Ich möchte mit dem Leben auf engstem Raum beginnen. In unserem Haus hatten wir knapp 180 m/2 Wohnfläche, zuzüglich eines sehr großen Gartens zur Verfügung. Dort hatten wir reichlich Raum, um uns gegenseitig aus dem Weg zu gehen. Jeder hatte seine Privatsphäre. Wir konnten uns im Spannungsfall zurückziehen. Bei der Planung unserer Reise und dem Kauf unseres Schiffes hatten wir die allergrößten Bedenken, dass wir durch die Lebensraumreduzierung auf knapp 40 m/2 mögliche Konflikte quasi heraufbeschwören würden.

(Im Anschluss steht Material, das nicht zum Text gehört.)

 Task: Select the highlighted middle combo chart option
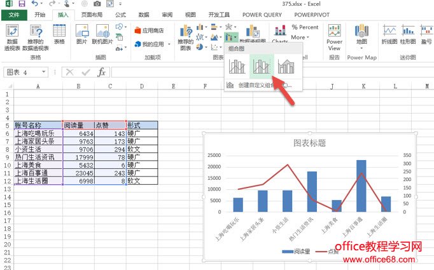tap(260, 65)
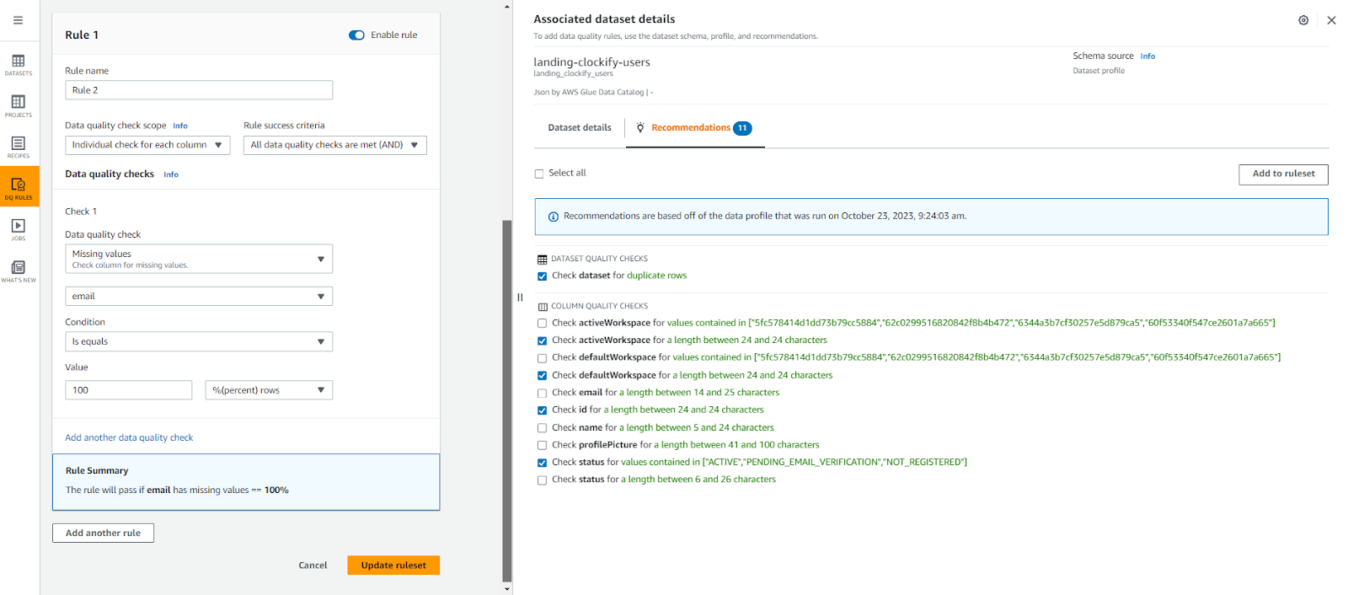Viewport: 1348px width, 595px height.
Task: Expand the Condition 'Is equals' dropdown
Action: (198, 341)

Ja, diese Enge ist wirklich eine Herausforderung. Obwohl wir uns mittlerweile recht gut organisiert haben, stellen wir dennoch nahezu täglich fest, dass die Enge bei den häuslichen Tätigkeiten wie kochen, waschen etc. sehr hinderlich und nervig ist. Wenn dann beim Hantieren auf engsten Raum auch noch ein rücksichtsloser Motorbootfahrer mit überhöhter Geschwindigkeit sehr nah an uns vorbeifährt und dessen Schwell unser Schiff erreicht, können schon mal die Gefühle aufwallen und unanständige Worte fallen. Was allerdings die Privatsphäre betrifft, kann ich Entwarnung geben. Aufgrund der Enge muss zwar jeder von uns Kompromisse eingehen und so manches Mal zurückstecken. Dennoch glaube ich, dass darin einer der Gründe zu suchen ist, dass wir eine Kultur der gegenseitigen Rücksichtnahme und Respekt entwickelten.

Partnerschaft:

In einer durchschnittlichen Partnerschaft läuft es in der Regel so ab, dass jeder seinem Beruf nachgeht. Somit ist man meist 8 oder mehr Stunden mit Arbeitskollegen, Kunden oder Geschäftspartnern konfrontiert. Abends erzählt man dem Partner dann, was sich tagsüber im Beruf ereignet hat. Bei einer Reise, wie der unseren, haben wir eine 24/7 Beziehung. Wir stehen miteinander auf, wir durchleben den ganzen Tag zusammen und abends gehen wir dann zusammen ins Bett. Solch ein Tagesablauf hat schon so manche Beziehung, welche beispielsweise durch den Renteneintritt eines Partners damit konfrontiert wurde, an den Rand des Scheiterns gebracht.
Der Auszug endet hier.